Almost three years passed this way. I no longer needed crutches; I could walk with a cane. I knew how to read, write, and do arithmetic. We weren't given grades, but I often got the gold star that was stuck up beside our names on the wall. I was especially strong at mental arithmetic.
The teacher had a room at the hospital, but she didn't always sleep there. She went into town in the evening and didn't come back until morning. I asked her if she wanted to take me with her, and she answered that it was impossible, that I wasn't allowed to leave the center, but she promised to bring me chocolate. She gave me the chocolate secretly because there wasn't enough for everybody.
One evening I said to her, "I've had enough sleeping with the other boys. I'd like to sleep with a woman."
She laughed. "You'd like to sleep in the girls' room?"
"No. Not with girls. With a woman."
"Which woman?"
"Well, with you. I'd like to sleep in your room, in your bed."
She kissed me on the eyelids. "Little boys your age should sleep alone."
"Do you sleep alone too?"
"Yes, me too."
One afternoon she appeared under my hiding place, which was high up in a walnut tree whose branches formed a comfortable sort of seat where I could read and from which the town was visible.
The teacher said to me, "Tonight, when everyone's asleep, you can come to my room."
I didn't wait until everyone was asleep. I might well have waited until morning. They were never all asleep at the same time. There were those who cried, those who went to the bathroom ten times a night, those who climbed into each other's beds to do things, those who talked until dawn.
I gave my usual whacks to the crybabies, then I went to see the little blond paralytic who doesn't move and doesn't speak. All he does is look at the ceiling, or the sky if he is brought outside, and smile. I took his hand, held it to my face, and then placed my hands against his face. He looked at the ceiling and smiled.
I left the dormitory and went into the teacher's room. She wasn't there. I lay down in her bed. It smelled nice. I fell asleep. When I woke up in the middle of the night she was lying beside me, her arms crossed over her face. I uncrossed her arms, put them around me, pressed myself against her, and stayed that way, awake, until morning.
Some of us received letters, which the nurses handed out or read to the recipients if they were unable to do so themselves. Afterward, when they asked me, I read their letters to them again. Generally I read the exact opposite of what the letters actually said. The results were, for instance: "Our dear child, whatever you do, don't get well. We're getting along just fine without you. We don't miss you at all. We hope that you'll remain where you are, because the last thing we want is a cripple in the house. Still, we send you a couple of kisses, and be good, because the people taking care of you are very good. We couldn't do as much for you.

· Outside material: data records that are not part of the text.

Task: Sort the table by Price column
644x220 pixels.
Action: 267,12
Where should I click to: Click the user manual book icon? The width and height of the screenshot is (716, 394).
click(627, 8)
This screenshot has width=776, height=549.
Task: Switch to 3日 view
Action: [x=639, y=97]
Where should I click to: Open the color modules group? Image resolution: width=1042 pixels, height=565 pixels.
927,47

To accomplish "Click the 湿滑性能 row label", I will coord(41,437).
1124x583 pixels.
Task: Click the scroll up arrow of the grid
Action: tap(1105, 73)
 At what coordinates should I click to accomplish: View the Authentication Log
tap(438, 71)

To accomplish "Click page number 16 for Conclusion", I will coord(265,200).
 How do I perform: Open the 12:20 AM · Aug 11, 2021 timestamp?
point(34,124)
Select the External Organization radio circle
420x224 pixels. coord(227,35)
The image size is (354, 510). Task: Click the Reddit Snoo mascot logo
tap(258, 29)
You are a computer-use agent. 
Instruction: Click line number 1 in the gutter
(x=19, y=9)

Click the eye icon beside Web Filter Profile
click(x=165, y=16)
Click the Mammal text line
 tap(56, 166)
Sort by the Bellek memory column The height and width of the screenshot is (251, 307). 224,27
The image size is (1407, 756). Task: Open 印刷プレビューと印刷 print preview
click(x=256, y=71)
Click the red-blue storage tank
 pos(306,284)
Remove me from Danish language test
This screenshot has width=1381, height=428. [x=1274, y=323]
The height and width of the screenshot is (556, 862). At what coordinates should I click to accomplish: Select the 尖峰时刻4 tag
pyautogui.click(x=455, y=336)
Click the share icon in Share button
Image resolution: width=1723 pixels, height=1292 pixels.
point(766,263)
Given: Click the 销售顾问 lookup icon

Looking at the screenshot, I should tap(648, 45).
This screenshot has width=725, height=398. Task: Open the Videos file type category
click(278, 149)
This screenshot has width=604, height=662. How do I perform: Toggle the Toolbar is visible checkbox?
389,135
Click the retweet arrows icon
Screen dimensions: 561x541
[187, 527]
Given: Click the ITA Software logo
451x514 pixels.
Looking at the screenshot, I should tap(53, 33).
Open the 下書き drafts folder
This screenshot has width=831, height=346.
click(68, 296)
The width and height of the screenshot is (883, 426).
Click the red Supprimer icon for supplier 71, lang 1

We're lucky that someone else is doing the job for us, since there is no place for you in this family, where everyone else is healthy. Your parents, sisters, and brothers."
The person I read the letter to said, 'That's not how the nurse read my letter."
I said, "She read it differently because she didn't want to hurt your feelings. I read what the letter really says. I think you have a right to know the truth."
He said, "I have the right, yes, but I don't like the truth. The nurse was right to read it differently."
He cried.
Many of us also got packages. Cakes, cookies, ham, sausages, jam, honey. The director said that these packages had to be shared among everyone. Still, some of the children hid food in their beds or closets.
I went up to one of these children and asked, "You're not afraid that it might be poisoned?"
"Poisoned? Why?"
"Parents prefer a dead child to a crippled one. Haven't you ever thought about that?"
"No, never. You're a liar. Get lost."
Later I saw the child throwing his package out with the center's garbage.